[Stored items]
::::
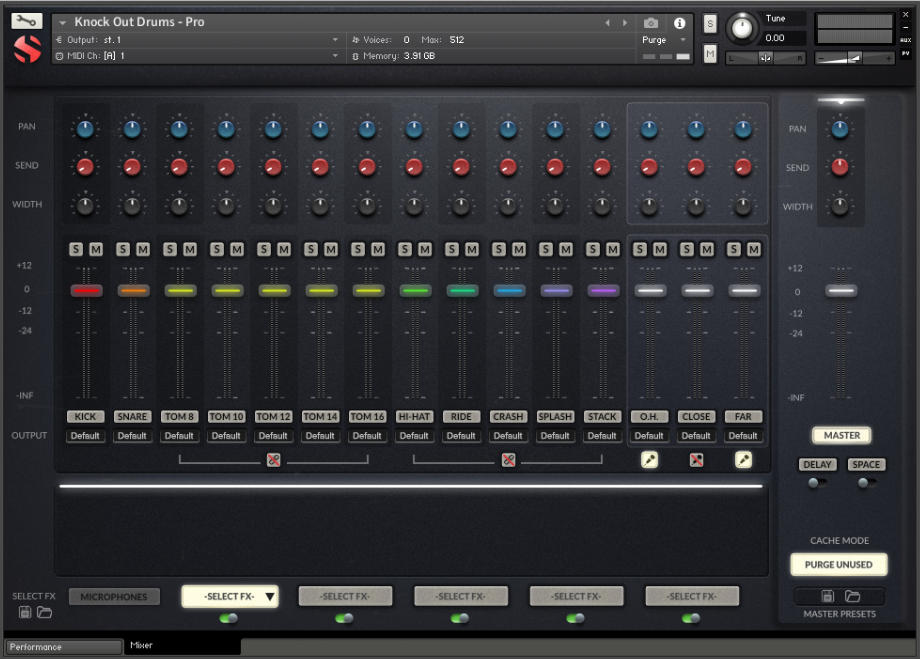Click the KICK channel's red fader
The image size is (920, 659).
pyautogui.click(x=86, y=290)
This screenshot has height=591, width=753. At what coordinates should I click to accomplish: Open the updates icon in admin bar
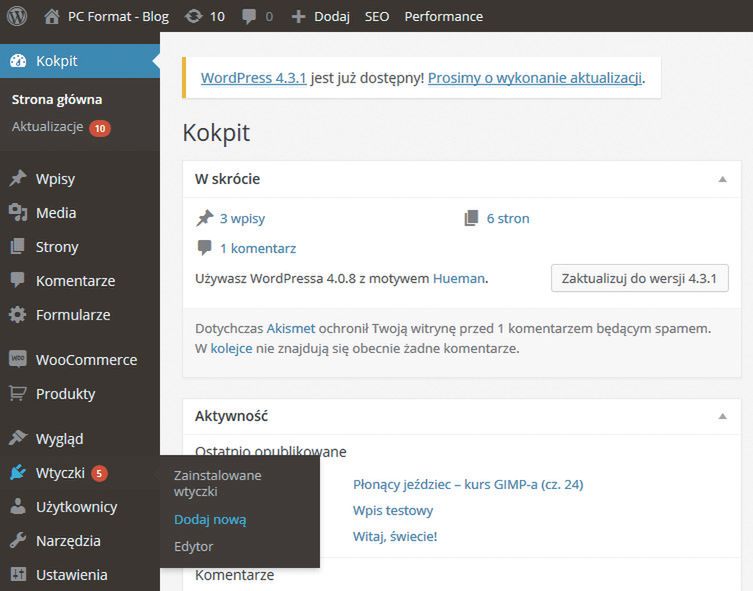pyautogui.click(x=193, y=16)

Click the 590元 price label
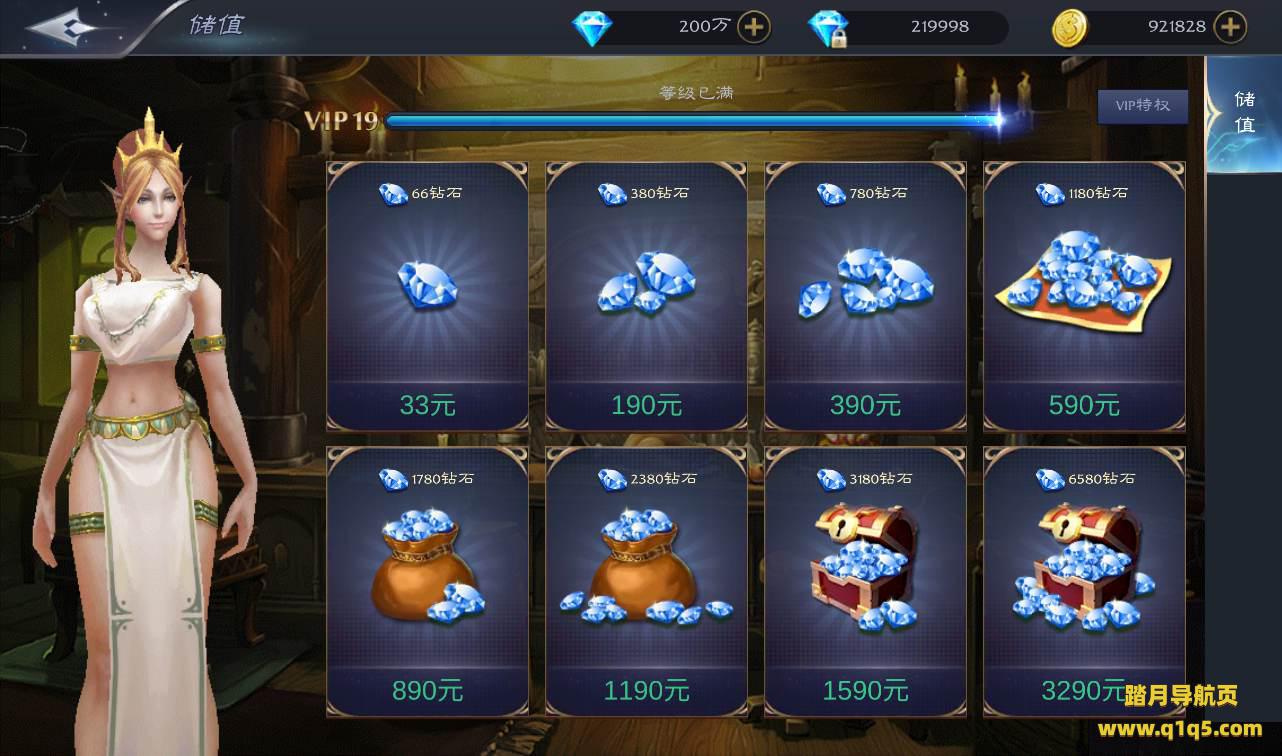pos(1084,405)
::::
Exactly the lines from the one holding "This screenshot has" through the last line of the entries must be set down, with nothing added and no pictures.

■ Solution for this problem
This screenshot has height=591, width=753. At what coordinates should I click to accomplish: Open the updates icon in admin bar
pyautogui.click(x=193, y=16)

Click the 590元 price label
pos(1084,405)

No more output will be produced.